START Task data
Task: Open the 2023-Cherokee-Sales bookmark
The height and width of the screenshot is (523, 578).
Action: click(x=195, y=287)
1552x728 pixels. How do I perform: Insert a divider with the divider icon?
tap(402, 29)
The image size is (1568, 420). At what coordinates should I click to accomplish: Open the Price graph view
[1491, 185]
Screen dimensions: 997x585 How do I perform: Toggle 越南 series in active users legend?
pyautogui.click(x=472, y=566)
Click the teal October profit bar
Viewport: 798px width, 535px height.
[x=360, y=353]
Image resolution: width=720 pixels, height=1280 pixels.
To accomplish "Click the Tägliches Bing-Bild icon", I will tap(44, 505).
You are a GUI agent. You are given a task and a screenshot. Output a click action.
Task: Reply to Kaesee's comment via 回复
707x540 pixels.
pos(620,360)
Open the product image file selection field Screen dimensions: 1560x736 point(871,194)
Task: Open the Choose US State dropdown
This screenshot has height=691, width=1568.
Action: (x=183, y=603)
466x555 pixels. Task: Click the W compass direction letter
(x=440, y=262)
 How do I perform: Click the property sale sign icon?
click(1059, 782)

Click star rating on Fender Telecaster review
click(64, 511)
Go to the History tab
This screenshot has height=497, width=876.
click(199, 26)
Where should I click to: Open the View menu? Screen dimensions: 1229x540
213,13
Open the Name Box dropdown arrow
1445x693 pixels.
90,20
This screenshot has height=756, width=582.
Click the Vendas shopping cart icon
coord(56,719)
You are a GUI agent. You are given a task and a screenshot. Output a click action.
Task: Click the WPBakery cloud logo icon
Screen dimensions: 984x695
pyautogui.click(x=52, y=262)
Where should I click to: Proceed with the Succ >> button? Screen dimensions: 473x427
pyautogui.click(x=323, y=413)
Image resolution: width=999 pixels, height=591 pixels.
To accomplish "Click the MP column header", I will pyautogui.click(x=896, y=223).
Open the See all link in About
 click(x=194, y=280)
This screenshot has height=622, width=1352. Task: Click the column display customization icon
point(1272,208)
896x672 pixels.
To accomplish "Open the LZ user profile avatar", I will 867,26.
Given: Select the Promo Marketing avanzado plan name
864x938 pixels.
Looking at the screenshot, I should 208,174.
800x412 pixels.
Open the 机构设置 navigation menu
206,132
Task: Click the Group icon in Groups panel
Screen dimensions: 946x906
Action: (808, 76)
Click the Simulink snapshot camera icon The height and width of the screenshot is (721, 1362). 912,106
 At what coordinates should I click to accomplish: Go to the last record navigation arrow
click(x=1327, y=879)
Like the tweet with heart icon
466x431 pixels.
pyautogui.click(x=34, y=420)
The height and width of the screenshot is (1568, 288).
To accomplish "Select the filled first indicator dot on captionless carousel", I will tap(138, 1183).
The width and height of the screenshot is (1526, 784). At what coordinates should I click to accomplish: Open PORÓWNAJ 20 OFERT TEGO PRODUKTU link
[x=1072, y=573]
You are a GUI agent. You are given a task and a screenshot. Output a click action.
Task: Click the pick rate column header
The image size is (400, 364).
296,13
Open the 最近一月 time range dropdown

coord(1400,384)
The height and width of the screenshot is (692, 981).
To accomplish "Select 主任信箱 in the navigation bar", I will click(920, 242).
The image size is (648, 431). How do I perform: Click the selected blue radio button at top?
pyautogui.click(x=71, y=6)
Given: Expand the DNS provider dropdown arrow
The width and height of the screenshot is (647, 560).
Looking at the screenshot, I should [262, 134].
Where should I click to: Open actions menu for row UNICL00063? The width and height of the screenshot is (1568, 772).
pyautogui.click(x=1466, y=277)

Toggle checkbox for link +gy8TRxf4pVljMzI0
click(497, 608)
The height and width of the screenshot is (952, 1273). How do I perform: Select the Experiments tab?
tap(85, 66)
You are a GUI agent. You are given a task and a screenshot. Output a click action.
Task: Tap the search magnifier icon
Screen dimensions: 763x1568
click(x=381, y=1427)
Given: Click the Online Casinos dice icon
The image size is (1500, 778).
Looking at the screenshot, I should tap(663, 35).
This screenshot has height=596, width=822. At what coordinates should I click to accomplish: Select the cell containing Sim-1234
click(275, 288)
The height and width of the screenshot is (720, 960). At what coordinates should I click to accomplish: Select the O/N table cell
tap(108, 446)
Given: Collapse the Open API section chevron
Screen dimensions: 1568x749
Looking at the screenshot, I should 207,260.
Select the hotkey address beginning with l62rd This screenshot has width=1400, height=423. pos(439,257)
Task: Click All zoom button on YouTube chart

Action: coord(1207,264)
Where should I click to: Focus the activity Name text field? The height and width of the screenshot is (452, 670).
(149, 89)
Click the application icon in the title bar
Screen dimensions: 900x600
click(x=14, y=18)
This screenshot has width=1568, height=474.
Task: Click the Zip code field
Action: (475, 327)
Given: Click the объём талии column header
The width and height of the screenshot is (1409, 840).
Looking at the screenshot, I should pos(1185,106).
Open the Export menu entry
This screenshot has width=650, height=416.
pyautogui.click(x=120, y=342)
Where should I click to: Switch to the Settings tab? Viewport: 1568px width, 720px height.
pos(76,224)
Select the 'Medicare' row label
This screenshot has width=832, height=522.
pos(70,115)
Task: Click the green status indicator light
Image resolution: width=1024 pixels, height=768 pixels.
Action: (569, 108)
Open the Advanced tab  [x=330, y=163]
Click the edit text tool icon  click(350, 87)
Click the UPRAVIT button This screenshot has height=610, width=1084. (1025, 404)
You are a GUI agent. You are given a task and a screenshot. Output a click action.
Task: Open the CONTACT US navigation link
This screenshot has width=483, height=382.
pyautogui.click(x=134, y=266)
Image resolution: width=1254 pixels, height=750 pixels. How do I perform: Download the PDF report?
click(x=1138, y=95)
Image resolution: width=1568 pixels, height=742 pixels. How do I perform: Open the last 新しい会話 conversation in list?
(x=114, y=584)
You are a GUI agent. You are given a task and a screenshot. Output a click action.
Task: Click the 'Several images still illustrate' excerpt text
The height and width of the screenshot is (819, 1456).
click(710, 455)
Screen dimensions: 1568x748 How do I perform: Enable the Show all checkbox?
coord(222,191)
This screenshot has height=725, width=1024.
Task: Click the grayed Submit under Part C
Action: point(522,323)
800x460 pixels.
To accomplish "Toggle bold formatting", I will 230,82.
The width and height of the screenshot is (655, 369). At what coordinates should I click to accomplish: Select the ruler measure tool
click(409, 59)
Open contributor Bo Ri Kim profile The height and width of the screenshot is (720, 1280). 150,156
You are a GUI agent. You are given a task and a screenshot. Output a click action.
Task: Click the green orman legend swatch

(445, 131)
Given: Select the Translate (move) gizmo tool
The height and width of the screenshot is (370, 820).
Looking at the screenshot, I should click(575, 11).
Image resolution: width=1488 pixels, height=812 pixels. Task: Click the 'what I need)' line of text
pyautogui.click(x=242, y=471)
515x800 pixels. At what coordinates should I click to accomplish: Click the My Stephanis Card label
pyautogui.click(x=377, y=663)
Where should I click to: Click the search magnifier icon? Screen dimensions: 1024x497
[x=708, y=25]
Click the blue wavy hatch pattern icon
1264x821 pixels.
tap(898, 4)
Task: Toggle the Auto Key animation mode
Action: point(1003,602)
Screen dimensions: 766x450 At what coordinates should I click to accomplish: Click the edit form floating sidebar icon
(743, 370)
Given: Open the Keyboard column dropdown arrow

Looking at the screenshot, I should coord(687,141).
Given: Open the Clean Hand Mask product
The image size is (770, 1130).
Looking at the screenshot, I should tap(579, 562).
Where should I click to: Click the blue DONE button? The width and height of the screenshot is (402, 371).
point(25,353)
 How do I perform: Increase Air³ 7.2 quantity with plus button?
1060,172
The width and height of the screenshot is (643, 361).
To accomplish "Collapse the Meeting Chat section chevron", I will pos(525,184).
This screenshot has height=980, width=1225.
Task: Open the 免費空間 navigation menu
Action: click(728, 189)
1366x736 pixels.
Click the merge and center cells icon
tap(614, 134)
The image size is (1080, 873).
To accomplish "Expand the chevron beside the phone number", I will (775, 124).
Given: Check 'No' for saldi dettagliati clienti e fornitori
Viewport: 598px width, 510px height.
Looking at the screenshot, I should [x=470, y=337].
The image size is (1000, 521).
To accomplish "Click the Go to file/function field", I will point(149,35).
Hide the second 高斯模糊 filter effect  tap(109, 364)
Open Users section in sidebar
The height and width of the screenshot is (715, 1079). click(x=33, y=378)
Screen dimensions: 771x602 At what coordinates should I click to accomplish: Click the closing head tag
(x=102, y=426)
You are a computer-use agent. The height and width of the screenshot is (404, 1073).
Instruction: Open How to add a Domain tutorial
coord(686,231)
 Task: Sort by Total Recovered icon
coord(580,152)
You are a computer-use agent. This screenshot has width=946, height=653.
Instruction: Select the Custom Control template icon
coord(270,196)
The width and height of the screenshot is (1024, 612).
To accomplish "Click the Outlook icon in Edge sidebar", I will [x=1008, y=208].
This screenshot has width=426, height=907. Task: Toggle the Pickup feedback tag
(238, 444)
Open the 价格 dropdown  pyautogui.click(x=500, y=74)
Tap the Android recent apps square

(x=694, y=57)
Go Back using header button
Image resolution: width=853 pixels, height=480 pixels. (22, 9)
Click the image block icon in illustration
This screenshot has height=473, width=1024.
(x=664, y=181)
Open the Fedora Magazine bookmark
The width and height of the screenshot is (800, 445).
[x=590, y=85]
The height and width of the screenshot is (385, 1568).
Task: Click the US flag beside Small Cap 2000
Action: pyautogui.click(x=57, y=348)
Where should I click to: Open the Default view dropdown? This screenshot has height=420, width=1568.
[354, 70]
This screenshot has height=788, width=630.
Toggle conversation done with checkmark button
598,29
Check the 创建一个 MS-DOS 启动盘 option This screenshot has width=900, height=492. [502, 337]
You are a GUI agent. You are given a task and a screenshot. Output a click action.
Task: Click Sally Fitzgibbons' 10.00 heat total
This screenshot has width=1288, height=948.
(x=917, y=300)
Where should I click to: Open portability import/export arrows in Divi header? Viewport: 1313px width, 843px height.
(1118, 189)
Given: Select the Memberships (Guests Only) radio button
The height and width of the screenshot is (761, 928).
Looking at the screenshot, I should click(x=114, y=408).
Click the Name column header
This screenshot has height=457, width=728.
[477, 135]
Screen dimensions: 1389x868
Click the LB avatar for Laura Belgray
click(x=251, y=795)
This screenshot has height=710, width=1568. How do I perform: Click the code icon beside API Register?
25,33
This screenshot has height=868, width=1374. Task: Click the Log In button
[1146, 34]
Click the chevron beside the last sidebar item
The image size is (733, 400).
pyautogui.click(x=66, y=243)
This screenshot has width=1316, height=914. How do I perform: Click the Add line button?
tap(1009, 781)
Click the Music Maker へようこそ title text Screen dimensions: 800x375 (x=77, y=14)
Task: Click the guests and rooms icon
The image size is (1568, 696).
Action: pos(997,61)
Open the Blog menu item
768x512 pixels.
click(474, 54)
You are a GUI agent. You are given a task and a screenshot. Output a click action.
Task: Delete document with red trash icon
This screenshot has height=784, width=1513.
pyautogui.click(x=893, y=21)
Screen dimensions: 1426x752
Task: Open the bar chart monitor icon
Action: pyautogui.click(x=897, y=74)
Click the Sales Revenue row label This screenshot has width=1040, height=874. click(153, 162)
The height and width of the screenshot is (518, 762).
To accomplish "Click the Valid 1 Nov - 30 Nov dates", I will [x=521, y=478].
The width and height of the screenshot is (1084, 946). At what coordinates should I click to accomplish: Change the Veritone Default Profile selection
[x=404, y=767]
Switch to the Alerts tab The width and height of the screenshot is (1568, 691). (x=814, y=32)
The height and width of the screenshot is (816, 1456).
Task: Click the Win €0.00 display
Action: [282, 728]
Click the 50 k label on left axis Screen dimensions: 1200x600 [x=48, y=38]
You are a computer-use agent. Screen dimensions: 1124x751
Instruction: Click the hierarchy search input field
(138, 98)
END Task data
# Work item
Your answer consists solely of the lines from the top of the records above through the line that contains "896x672 pixels.", each echoed exactly.

# Response box
Task: Open the 2023-Cherokee-Sales bookmark
The height and width of the screenshot is (523, 578).
Action: click(x=195, y=287)
1552x728 pixels. How do I perform: Insert a divider with the divider icon?
tap(402, 29)
The image size is (1568, 420). At what coordinates should I click to accomplish: Open the Price graph view
[1491, 185]
Screen dimensions: 997x585 How do I perform: Toggle 越南 series in active users legend?
pyautogui.click(x=472, y=566)
Click the teal October profit bar
Viewport: 798px width, 535px height.
[x=360, y=353]
Image resolution: width=720 pixels, height=1280 pixels.
To accomplish "Click the Tägliches Bing-Bild icon", I will tap(44, 505).
You are a GUI agent. You are given a task and a screenshot. Output a click action.
Task: Reply to Kaesee's comment via 回复
707x540 pixels.
pos(620,360)
Open the product image file selection field Screen dimensions: 1560x736 point(871,194)
Task: Open the Choose US State dropdown
This screenshot has height=691, width=1568.
Action: (x=183, y=603)
466x555 pixels. Task: Click the W compass direction letter
(x=440, y=262)
 How do I perform: Click the property sale sign icon?
click(1059, 782)

Click star rating on Fender Telecaster review
click(64, 511)
Go to the History tab
This screenshot has height=497, width=876.
click(199, 26)
Where should I click to: Open the View menu? Screen dimensions: 1229x540
213,13
Open the Name Box dropdown arrow
1445x693 pixels.
90,20
This screenshot has height=756, width=582.
Click the Vendas shopping cart icon
coord(56,719)
You are a GUI agent. You are given a task and a screenshot. Output a click action.
Task: Click the WPBakery cloud logo icon
Screen dimensions: 984x695
pyautogui.click(x=52, y=262)
Where should I click to: Proceed with the Succ >> button? Screen dimensions: 473x427
pyautogui.click(x=323, y=413)
Image resolution: width=999 pixels, height=591 pixels.
To accomplish "Click the MP column header", I will pyautogui.click(x=896, y=223).
Open the See all link in About
 click(x=194, y=280)
This screenshot has height=622, width=1352. Task: Click the column display customization icon
point(1272,208)
896x672 pixels.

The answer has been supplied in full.